Rather than have guests share the same hand towel in the bathroom, buy a stack of inexpensive washcloths or disposable towels. Place a little basket next to them with one used washcloth or crumpled towel inside to show your guests what you want them to do.
How to Serve Your Guests
While preparing food, remember to follow the rules of good hygiene. "As a host, you should always wash your hands before setting the table or serving any food," Post says. "It's so easy to forget that when you're in your own home."
Although most flu virus transmission is caused by close contact with someone who is sick, it doesn't hurt to be on the safe side when serving food. Instead of putting out large bowls of food for your guests to share, offer them single-serving portions. Fill up little shot glasses with nuts, or serve individual, bite-sized foods such as mini quiches or pizzas. "One of the stylish things now is putting hors d'oeuvres in a little spoon," Fryhofer says. "It might be a good idea this season to spoon it rather than finger it to keep your hands out of your mouth."

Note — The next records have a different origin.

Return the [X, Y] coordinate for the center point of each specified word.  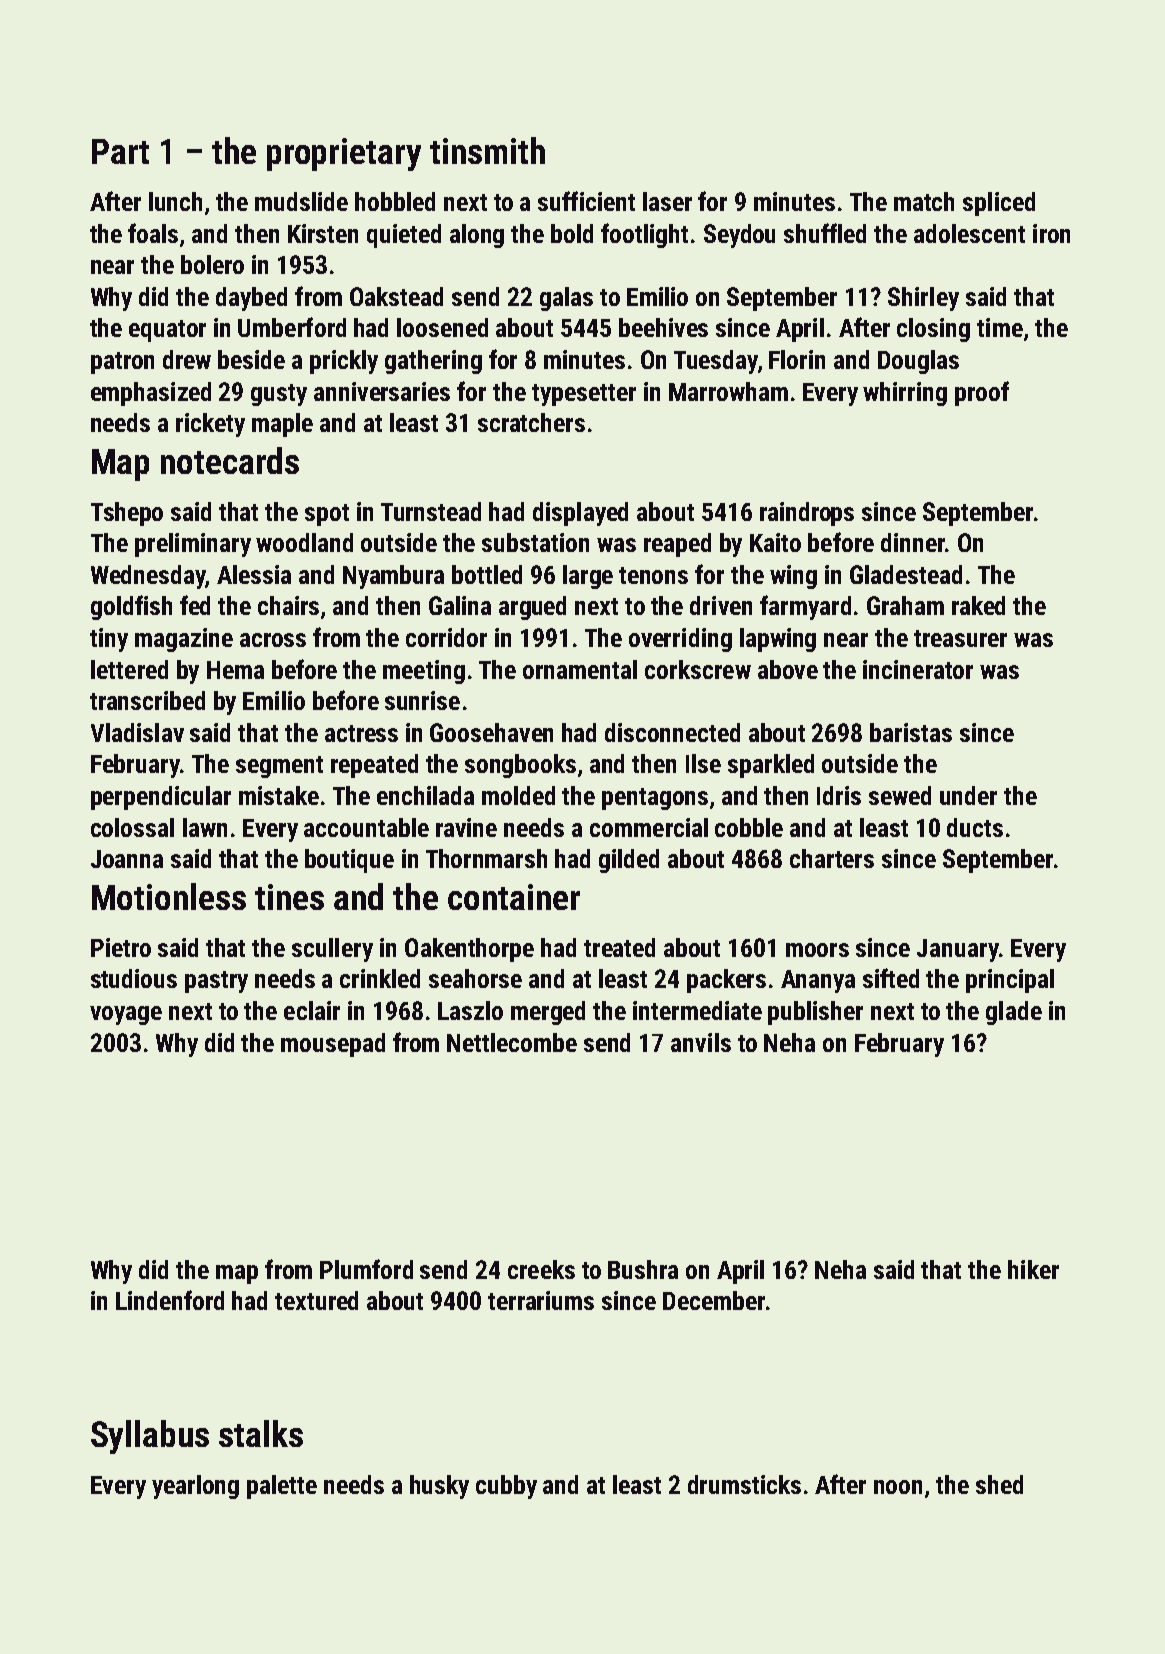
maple [282, 425]
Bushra [643, 1269]
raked [978, 605]
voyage [126, 1015]
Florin [797, 359]
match [924, 201]
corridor [446, 637]
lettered [129, 669]
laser [667, 201]
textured [316, 1300]
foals [153, 233]
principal [1010, 981]
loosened [442, 327]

You want to encourage your guests to only touch what they take. "I know they may seem a little déclassé, but toothpicks are the way to go this season," Post says. Put a bowl with one used toothpick next to it, so your guests know that is where you want them to discard their used toothpicks.
Planning a party in a time of H1N1 doesn't have to be a fearful experience. By practicing a little flu etiquette and good hygiene, you and your guests will enjoy a happy, healthy holiday and New Year.